Las situaciones cambias y la realidad se presenta de formas diversas. Este es el momento en el que nos damos cuenta de que lo que esperábamos y lo que se nos presenta no tiene nada que ver, y que debemos tener la capacidad de adaptarnos a las situaciones. Además, también tenemos que tener en cuenta el ambiente en el que nos movemos.

Los desafíos empresariales y de liderazgo, son más complicados hoy de lo que lo han sido en el pasado. Especialmente la tendencia a pensar en el mañana y no darnos cuenta de lo que está pasando hoy. En otras palabras, los líderes intentan pensar fuera de la caja en exceso y analizan más de la cuenta el futuro. Analizan todas las posibilidades que podrían suceder, seleccionan el escenario que creen más probable y moldean el tipo de liderazgo alrededor de esto. Problema: Murphy ha decido trabajar a tiempo completo para arruinarles la fiesta y desmontar todos sus planes.

El caso es que mañana, la semana que viene, o el año que viene son totalmente inciertos, así que si intentas moldear tu tipo de liderazgo en torno al futuro, no estás ejerciendo un tipo de liderazgo, estás planeando. Por ello, existen una serie de consejos empresariales que necesitas seguir.

Los líderes tienen opciones, pero el liderazgo es una opción

Puede ser que te asciendan, que te den responsabilidades acerca de un nuevo proyecto y que tengas la capacidad de tomar decisiones, pero nada de esto te convierte en líder.
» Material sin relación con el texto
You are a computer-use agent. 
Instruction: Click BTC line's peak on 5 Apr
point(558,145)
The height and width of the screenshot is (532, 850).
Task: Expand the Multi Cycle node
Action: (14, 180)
Esto son solo herramientas diseñadas para examinarte, para añadirse a tu arsenal de potencial, debes aceptar el desafío pero no intentar que las demás personas te sigan. Sabes que eres un líder cuando alguien te sigue sin importar un título, o lo que tengas en el momento, y te siguen porque eres capaz de tomar decisiones complicadas que otro simplemente desecharía.

El liderazgo no es el problema, sino la solución

Es muy fácil culpar al liderazgo por la forma en la que son las cosas, porque esto permite que nos quitemos la culpa a nosotros mismo, pero el problema real es cómo cada uno de nosotros contribuye al problema. Si tienes un líder tóxico, no todo depende del departamento de Recursos Humanos, sino de que todos los demás asuman el liderazgo e intenten cambiar las cosas.

El liderazgo es difícil de medir

Una de las razones por las cuales es difícil de medir es que cada persona tiene una definición diferente de lo que significa el liderazgo. Sin una definición común, es difícil alcanzar el éxito. El liderazgo no es bueno ni malo. No es virtuoso o diabólico. El liderazgo es una expresión de nuestros valores. También es difícil de medir porque cuando todo va bien no hay nada que medir. Es mucho más fácil identificar cuando algo no está funcionando bien.

Los líderes no trabajan solos

Los líderes saben que los mejores resultados vienen del “nosotros” y no del “yo”. El esfuerzo colectivo tiene una fuerza increíble cuando se comparte un objetivo común.